Wednesday, February 24, 2010

DNA: Is it exonerating the innocent or putting them away?

The ability to test biological evidence for DNA has been the greatest innovation in scientific evidence in the criminal justice system over the last three decades. How important is it? Just ask someone like Ronald Cotton who did over 10 years for a rape he did not commit. Better yet, ask Jennifer Thompson, the victim of that rape what she thinks of DNA. Thompson actually ID'd Cotton TWICE during trials. At his original trial and then, several years later when he got a new trial. Both times, Cotton was convicted and Thompson was sure he was the man who had raped her. It was not until DNA testing came about later, that Thompson had to face the fact that at that second trial, she had looked right at the man who had actually raped her, Bobby Poole, and never had any recognition that he was the guy. Folks like Cotton and Thompson can tell you first hand the power of DNA to save innocent people.

But a new article by Michael Bobelian for The Washington Monthly, DNA's Dirty Little Secret, points out that all is not kosher in the use of DNA to solve "cold case" files. Specifically, the article focuses on a 1972 rape/murder case from San Francisco which resulted in the 2008 conviction of a man named John Puckett. The article is is well worth a read.

The article basically points out one of major problems with DNA being used in courtrooms: the statistical probabilities that are thrown around by the State to show just how sure they are that this particular person committed the crime. In Puckett's case, the jury was told that a random person's DNA would match the DNA found at the scene just one in 1.1 million times. But that was not accurate. You see, in Puckett's case, the actual chance of a false match was a staggering one in three. Unfortunately for Puckett, his lawyers were specifically barred from even bringing this fact out to the jury. Why? Well...that's the question now, is it not?

Bascially, the FBI's own DNA advisory board and the National Research Council, a body created by Congress to advise the government and the public on scientific issues, came up with the formula Puckett's attorneys used to come up with that one in three figure. In fact, those bodies have specifically recommended that law enforcement and prosecutors calculate the probability of a coincidental match differently in cold-hit cases like Puckett's (ie., use the formula that those same boards came up with and that Puckett's attorneys used).

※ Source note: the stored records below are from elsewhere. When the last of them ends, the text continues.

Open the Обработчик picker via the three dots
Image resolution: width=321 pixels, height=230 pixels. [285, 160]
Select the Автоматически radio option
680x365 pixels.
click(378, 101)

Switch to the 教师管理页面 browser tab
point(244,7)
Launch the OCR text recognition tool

But here's where it gets interesting, not only do most law enforcement agencies not utilize the recommended formula, but the FBI specifically is attempting to bar states from going into their national database and performing tests to see just how accurate those probabilities are. That is bullshit.

We once attended a seminar where Brent Turvey, MS spoke about the problems in the Forensic Science community. If there was one thing we took away from Turvey's presentation it was this: you can't have science without the scientific method. And you can't have the scientific method if you don't put your hypothesis up and attack the ever living hell out of it. Only if it is left standing after all those attacks, can you call it good science. A scientist, by nature, seeks to disprove things. It is only through the inability to disprove, do we ever actually prove something. If the FBI's probabilities are "good science," then they will stand up to attack. If the FBI is afraid to let people test and attack those probabilities, what does that tell us? And if they can't stand up those attacks, why are they being allowed into the courtroom?